La imposición de aranceles elevados por parte del gobierno estadounidense responde a una combinación de intereses comerciales, industriales y de seguridad nacional.
Como reacción, China ha adoptado contramedidas similares, intensificando un clima de confrontación que dificulta gravemente el comercio bilateral.
El impacto de este conflicto va más allá de las dos potencias. Numerosas multinacionales con dependencia de insumos clave o mercados estratégicos en Estados Unidos y China se encuentran atrapadas entre restricciones, costes crecientes y barreras regulatorias.
Industrias como la automoción, la electrónica, la farmacéutica o la tecnología ya enfrentan interrupciones en sus cadenas de suministro, encarecimiento de materias primas y nuevas trabas normativas. A su vez, sectores como el de alimentos procesados, manufactura básica, maquinaria industrial o energías renovables también sufren las consecuencias de este entorno volátil.
Esta situación ha obligado a muchas compañías a replantear sus inversiones, revisar sus estrategias logísticas globales y acelerar procesos de relocalización o diversificación geográfica ante la creciente inseguridad económica y normativa.
Implicaciones jurídicas: el Derecho Mercantil como herramienta de análisis y prevención
Desde una óptica jurídica, estas medidas arancelarias plantean varias cuestiones clave:
¿Se están respetando las normas internacionales?
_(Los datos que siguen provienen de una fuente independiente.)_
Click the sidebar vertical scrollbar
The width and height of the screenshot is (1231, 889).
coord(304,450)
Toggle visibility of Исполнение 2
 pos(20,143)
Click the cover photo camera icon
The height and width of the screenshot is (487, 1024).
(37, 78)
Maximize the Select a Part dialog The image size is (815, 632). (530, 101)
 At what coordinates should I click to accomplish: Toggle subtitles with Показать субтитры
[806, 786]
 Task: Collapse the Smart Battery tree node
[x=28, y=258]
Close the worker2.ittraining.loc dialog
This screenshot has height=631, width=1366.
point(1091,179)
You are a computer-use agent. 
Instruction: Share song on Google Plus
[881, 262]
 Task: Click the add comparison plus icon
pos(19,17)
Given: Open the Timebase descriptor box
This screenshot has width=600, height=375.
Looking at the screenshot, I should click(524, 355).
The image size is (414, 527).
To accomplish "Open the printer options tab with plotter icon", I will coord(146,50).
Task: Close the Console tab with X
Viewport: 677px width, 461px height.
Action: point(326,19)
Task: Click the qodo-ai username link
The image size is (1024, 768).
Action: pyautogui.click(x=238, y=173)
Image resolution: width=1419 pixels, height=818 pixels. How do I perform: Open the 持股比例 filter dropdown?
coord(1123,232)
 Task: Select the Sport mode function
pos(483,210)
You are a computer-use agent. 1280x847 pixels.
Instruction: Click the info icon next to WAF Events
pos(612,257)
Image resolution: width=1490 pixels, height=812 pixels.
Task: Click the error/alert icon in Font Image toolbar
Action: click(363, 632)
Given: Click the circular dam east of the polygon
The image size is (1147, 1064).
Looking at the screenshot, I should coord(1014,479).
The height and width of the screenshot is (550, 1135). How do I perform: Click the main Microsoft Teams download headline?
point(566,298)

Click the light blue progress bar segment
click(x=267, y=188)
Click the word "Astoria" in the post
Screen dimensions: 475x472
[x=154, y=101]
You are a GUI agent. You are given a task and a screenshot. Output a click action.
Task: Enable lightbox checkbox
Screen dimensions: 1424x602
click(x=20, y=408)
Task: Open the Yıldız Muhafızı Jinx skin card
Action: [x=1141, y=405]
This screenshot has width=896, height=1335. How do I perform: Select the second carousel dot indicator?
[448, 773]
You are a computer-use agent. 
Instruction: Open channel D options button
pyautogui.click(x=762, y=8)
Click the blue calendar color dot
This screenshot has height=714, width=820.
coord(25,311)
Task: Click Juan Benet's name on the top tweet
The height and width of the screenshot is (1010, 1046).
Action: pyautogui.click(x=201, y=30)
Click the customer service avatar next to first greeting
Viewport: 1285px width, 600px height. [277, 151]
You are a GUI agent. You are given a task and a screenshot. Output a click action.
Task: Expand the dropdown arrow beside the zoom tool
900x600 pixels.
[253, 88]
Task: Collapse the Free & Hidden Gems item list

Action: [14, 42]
Las reglas del comercio global están en gran medida reguladas por la Organización Mundial del Comercio (OMC), que promueve principios como el trato de nación más favorecida (que exige igualdad entre países) y la no discriminación.
Las medidas unilaterales, como las que han tomado EE. UU. y China, pueden contravenir estas normas, debilitando el sistema multilateral y generando inseguridad jurídica para las empresas.
Cabe destacar que el debilitamiento del sistema de solución de diferencias de la OMC agrava el problema, ya que limita la posibilidad de que los países afectados puedan reclamar formalmente ante las infracciones comerciales.
Este vacío institucional deja a las empresas en una posición de mayor vulnerabilidad.
¿Qué pasa con los contratos internacionales?
Muchos contratos firmados entre empresas de diferentes países no preveían este nivel de intervención arancelaria.
La ausencia de cláusulas específicas que contemplen estas alteraciones puede generar conflictos sobre precios, cumplimiento y responsabilidades.
Cláusulas como «fuerza mayor», «hardship» o «material adverse change» son herramientas útiles que deberían revisarse o incluirse en futuros acuerdos.
Asimismo, los contratos internacionales deben contemplar el efecto de las barreras no arancelarias —como la exigencia de licencias de importación, controles aduaneros más estrictos o demoras en inspecciones—, que han proliferado como respuesta indirecta a la escalada de medidas arancelarias.
¿Aumentarán los conflictos legales?
Sí. Las disputas entre empresas por incumplimientos contractuales derivados del nuevo entorno arancelario van a verse incrementados irremediablemente.
Cada vez más compañías recurren al arbitraje internacional o a litigios en tribunales especializados.
Contar con una buena estrategia jurídica preventiva puede evitar muchos de estos problemas.
Los sectores con acuerdos de suministro a largo plazo, aquellos que operan bajo contratos marco o los que dependen de licencias exclusivas, están particularmente expuestos a estos conflictos.
Por ello, resulta fundamental anticiparse a los posibles escenarios de litigio.
¿Qué pueden hacer las empresas ante este escenario?
Las empresas deben adoptar un enfoque proactivo. Aquí presentamos algunas acciones clave:
Revisar todos los contratos internacionales
Es fundamental examinar detenidamente las condiciones actuales de los contratos con clientes, proveedores y socios internacionales.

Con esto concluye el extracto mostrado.